Tom Dechaene © Hatim Kaghat

Tom Dechaene, directeur de la Banque Nationale: « D’autres banques vont faire faillite »

Personne n’a une meilleure vue sur la santé de nos institutions financières que Tom Dechaene, directeur de la Banque Nationale. Dix ans après la crise bancaire, Dechaene ne mâche pas ses mots : « Je suis vraiment choqué que si peu d’administrateurs de banque s’intéressent au grand danger que courent leurs banques. »

Dechaene est un illustre inconnu auprès du grand public, mais dans le monde de la finance, son nom est prononcé avec le plus grand respect. Depuis 2014, il est directeur de la Banque Nationale. Il est chargé de la supervision bancaire en Belgique et, en tant que membre du conseil de surveillance de la Banque centrale européenne (BCE), il participe à la supervision de quelque 125 « banques systémiques » européennes. Si une de ces banques systémiques fait faillite, tout le système, et toute l’économie en souffriraient beaucoup. En Belgique, KBC, Belfius, Argenta, Degroof Petercam, Axa Banque Belgique, BNP Paribas Fortis et ING Belgique sont directement ou indirectement soumises à la surveillance européenne des banques systémiques. À cela s’ajoutent quelques dizaines de petites banques. Peu de personnes possèdent une meilleure vision de la santé de toutes ces institutions financières et des risques qu’elles courent que Dechaene.
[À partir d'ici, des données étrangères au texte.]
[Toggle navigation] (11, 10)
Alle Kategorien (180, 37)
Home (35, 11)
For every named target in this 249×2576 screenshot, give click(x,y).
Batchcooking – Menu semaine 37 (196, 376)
Comment se fait-il que vous avez été un des premiers à prédire la crise bancaire et ses conséquences destructrices?

Tom Dechaene: J’avais remarqué à Londres que les Américains essayaient de revendre aux institutions financières européennes les prêts hypothécaires dont les banques savaient qu’elles avaient peu de chances d’être toutes remboursées. Certains banquiers se sont alors comportés comme des braconniers. Certains banquiers d’affaires ont gagné des sommes numéro de téléphone, comme je les appelle, des sommes de huit chiffres. En quelques années, ils ont gagné suffisamment pour passer le reste de leur vie sans souci. Ce faisant, ils n’ont pas prêté beaucoup d’attention aux conséquences possibles. Plus le risque est élevé, plus le profit est important et donc aussi le bonus. Cela s’est avéré être une spirale mortelle. Quand j’ai vu ces banques prendre de l’ampleur grâce à des activités qui n’ont rien à voir avec leur business réel, mais avec le remballage et la revente de ces mauvais prêts, je savais que tôt ou tard cela finirait mal et que l’Europe en ferait aussi les frais. Je n’ai pas du tout été surpris lorsque Fortis, par exemple, a dû être sauvée de la faillite.

Nos banques sont-elles saines aujourd’hui?

Bien sûr, beaucoup de choses ont changé. Les banques belges ne prennent plus de risques aussi importants, elles se maintiennent plus en phase avec leur activité réelle, les règles sont plus strictes, la supervision plus nette… Mais la plus grande innovation est peut-être la création du Conseil de résolution unique (CRU), une institution qui peut intervenir quand il y a un problème avec une banque. Mais d’autres banques vont faire faillite.

C’est bien ce que vous dites: d’autres banques vont faire faillite?

Oui, malgré toutes les améliorations et le renforcement du contrôle au niveau national et européen, des banques feront encore faillite. S’il s’agit de petites banques qui ne jouent pas de rôle crucial pour l’économie, le SRB n’interviendra pas. S’il s’agit de banques systémiques, il le fera. En 2008, quand les gouvernements ont dû sauver les grandes banques, c’était très chaotique. Personne n’était préparé et il n’y avait pas de bon cadre pour le faire. Des leçons en ont été tirées. Si les choses tournent mal et qu’une banque fait faillite ou semble faire faillite, l’audit est confié au SRB, qui peut faire ce qu’il juge nécessaire.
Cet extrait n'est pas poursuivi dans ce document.